-- INPUT DATA follows --

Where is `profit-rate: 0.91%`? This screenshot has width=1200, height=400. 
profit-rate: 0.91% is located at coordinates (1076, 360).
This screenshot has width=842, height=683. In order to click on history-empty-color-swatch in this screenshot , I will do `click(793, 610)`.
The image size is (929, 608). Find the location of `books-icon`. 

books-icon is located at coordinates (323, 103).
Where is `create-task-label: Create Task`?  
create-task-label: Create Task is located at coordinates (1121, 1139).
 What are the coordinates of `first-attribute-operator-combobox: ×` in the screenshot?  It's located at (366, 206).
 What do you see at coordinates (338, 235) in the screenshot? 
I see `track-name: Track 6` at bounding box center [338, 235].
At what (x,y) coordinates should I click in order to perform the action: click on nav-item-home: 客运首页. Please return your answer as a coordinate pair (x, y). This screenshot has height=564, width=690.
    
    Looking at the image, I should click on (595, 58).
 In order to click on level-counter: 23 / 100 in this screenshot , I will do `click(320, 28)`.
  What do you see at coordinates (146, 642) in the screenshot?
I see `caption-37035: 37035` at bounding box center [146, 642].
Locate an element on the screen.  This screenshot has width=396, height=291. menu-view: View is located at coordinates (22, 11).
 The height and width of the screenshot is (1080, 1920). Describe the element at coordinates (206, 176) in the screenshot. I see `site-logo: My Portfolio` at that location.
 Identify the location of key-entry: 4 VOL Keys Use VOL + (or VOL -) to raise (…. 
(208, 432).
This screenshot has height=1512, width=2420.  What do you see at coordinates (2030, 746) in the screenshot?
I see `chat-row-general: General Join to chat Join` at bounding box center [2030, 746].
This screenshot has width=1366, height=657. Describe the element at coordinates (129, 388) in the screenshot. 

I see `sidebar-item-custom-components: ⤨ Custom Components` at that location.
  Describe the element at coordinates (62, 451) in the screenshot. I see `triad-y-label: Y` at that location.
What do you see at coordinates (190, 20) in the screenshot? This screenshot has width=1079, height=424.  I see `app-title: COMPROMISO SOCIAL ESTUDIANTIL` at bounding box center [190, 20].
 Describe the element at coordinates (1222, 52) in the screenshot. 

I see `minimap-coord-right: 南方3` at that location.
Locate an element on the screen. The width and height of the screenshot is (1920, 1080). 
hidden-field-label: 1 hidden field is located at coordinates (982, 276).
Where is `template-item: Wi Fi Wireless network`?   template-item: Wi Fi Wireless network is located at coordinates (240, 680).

-- INPUT DATA concluded --

[EXERCISE]: Retype the items word for word, beginning with the line that contains "Identify the location" and continuing through the final line of the items.

[COMPLETED EXERCISE]:
 Identify the location of key-entry: 4 VOL Keys Use VOL + (or VOL -) to raise (…. 
(208, 432).
This screenshot has height=1512, width=2420.  What do you see at coordinates (2030, 746) in the screenshot?
I see `chat-row-general: General Join to chat Join` at bounding box center [2030, 746].
This screenshot has width=1366, height=657. Describe the element at coordinates (129, 388) in the screenshot. 

I see `sidebar-item-custom-components: ⤨ Custom Components` at that location.
  Describe the element at coordinates (62, 451) in the screenshot. I see `triad-y-label: Y` at that location.
What do you see at coordinates (190, 20) in the screenshot? This screenshot has width=1079, height=424.  I see `app-title: COMPROMISO SOCIAL ESTUDIANTIL` at bounding box center [190, 20].
 Describe the element at coordinates (1222, 52) in the screenshot. 

I see `minimap-coord-right: 南方3` at that location.
Locate an element on the screen. The width and height of the screenshot is (1920, 1080). 
hidden-field-label: 1 hidden field is located at coordinates (982, 276).
Where is `template-item: Wi Fi Wireless network`?   template-item: Wi Fi Wireless network is located at coordinates (240, 680).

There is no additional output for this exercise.